Akhirnya saya mulai nyoba bikin anggaran yang simpel banget.

Enggak pakai aplikasi ribet. Saya buka Excel, lalu bagi ke dalam tiga kategori:

  • Kebutuhan (50%): makan, transportasi, pulsa, uang kos
  • Tabungan & Investasi (30%): langsung saya transfer begitu gajian
  • Senang-senang (20%): buat hangout, belanja, nonton

Awalnya nggak selalu pas. Kadang saya overbudget di bagian senang-senang, tapi saya belajar buat nyesuaiin.

Kuncinya fleksibel. Budget bukan penjara, tapi peta. Kalau Anda nyasar, bisa balik arah.

Saran saya: jangan tunggu “nanti” buat mulai budgeting.

Bahkan kalau gaji Anda cuma Rp2 juta, tetap penting buat tahu ke mana perginya.

Anda bisa mulai pakai metode cash envelope digital (pakai e-wallet yang terpisah untuk tiap pos), atau gunakan tools gratis kayak Google Sheets atau aplikasi seperti Money Lover.

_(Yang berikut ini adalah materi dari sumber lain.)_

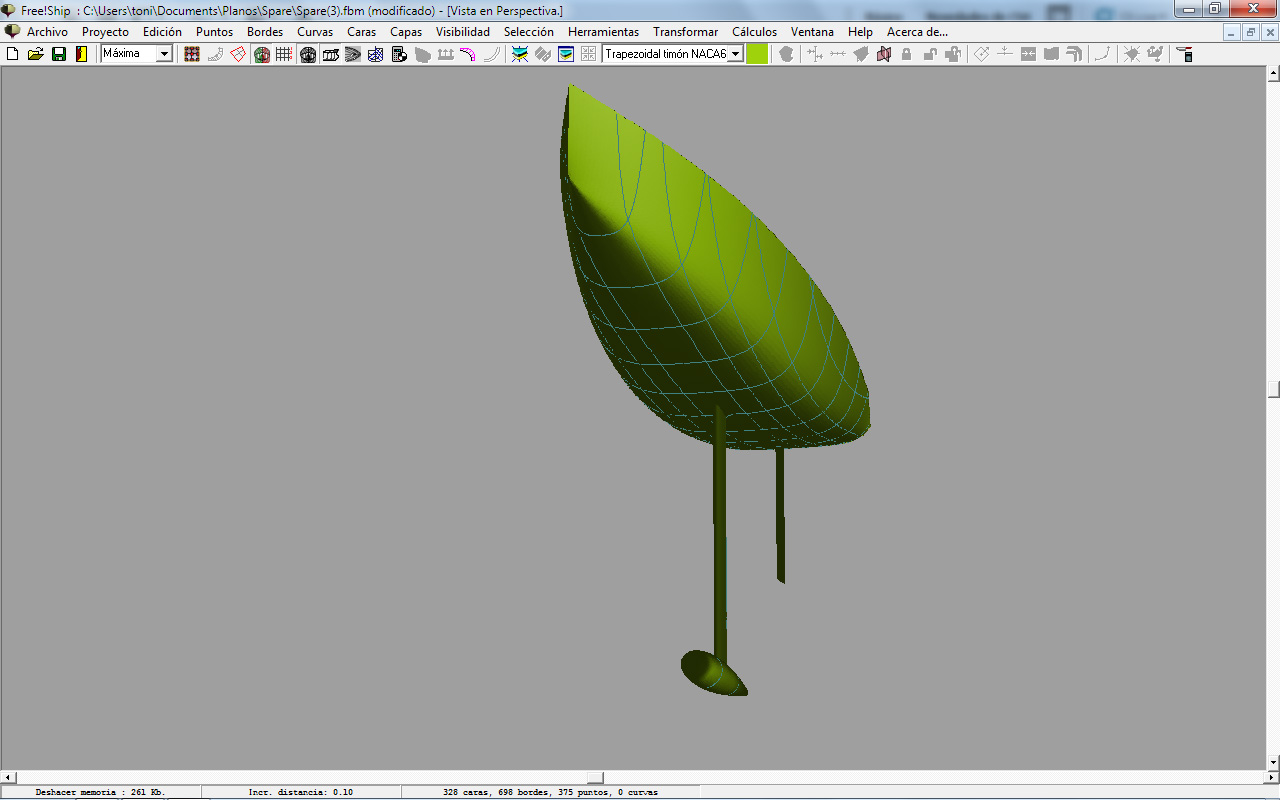Open a file with the folder icon

(x=36, y=54)
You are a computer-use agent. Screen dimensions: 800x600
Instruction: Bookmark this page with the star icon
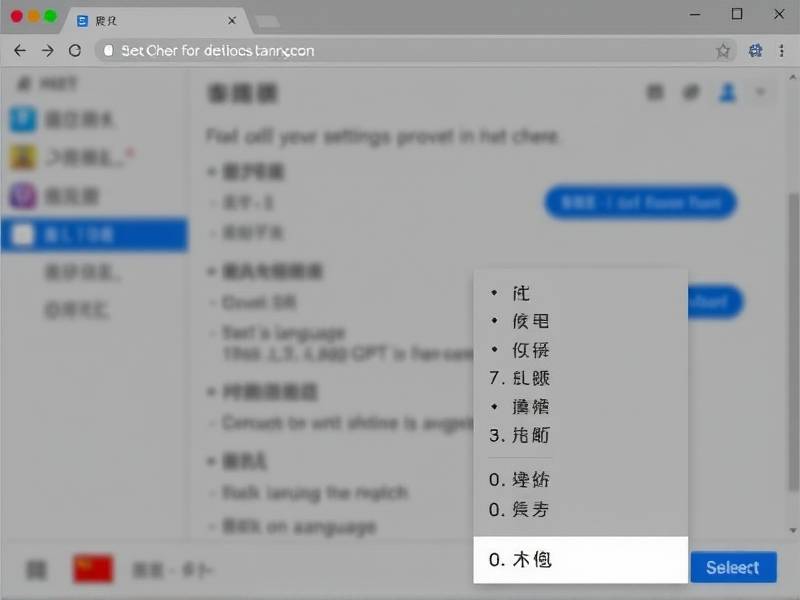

Dampaknya luar biasa. Saya jadi lebih tenang, enggak panik akhir bulan.

Bisa mulai nabung buat liburan tanpa harus ngutang. Dan yang paling penting: saya jadi lebih kenal diri sendiri.

Ternyata saya itu boros banget buat jajan boba dan langganan streaming yang jarang saya pakai.

Jadi kalau Anda masih mikir “ah, belum butuh bikin anggaran,” hati-hati.

Kadang kita enggak sadar uang bocor bukan karena besarannya, tapi karena enggak ada arahnya.

Coba deh, bikin anggaran simpel minggu ini. Enggak harus sempurna, yang penting mulai.

Menganggap Tabungan = Sisa Uang

Dulu saya juga punya mindset yang sama: “Nabung ya kalau ada sisa.”

Dan tebak apa? Nggak pernah ada sisa.

Entah kenapa, setiap kali gajian, saya ngerasa punya hak buat merayakan.

Makan enak, belanja baju, kadang ikut flash sale yang enggak butuh-butuh amat.

“Nabung ntar aja,” pikir saya waktu itu. Tapi kenyataannya?

Habis semua. Bahkan pernah ngutang sebelum tanggal gajian berikutnya.

Itu titik saya sadar: menganggap tabungan sebagai sisa adalah jebakan.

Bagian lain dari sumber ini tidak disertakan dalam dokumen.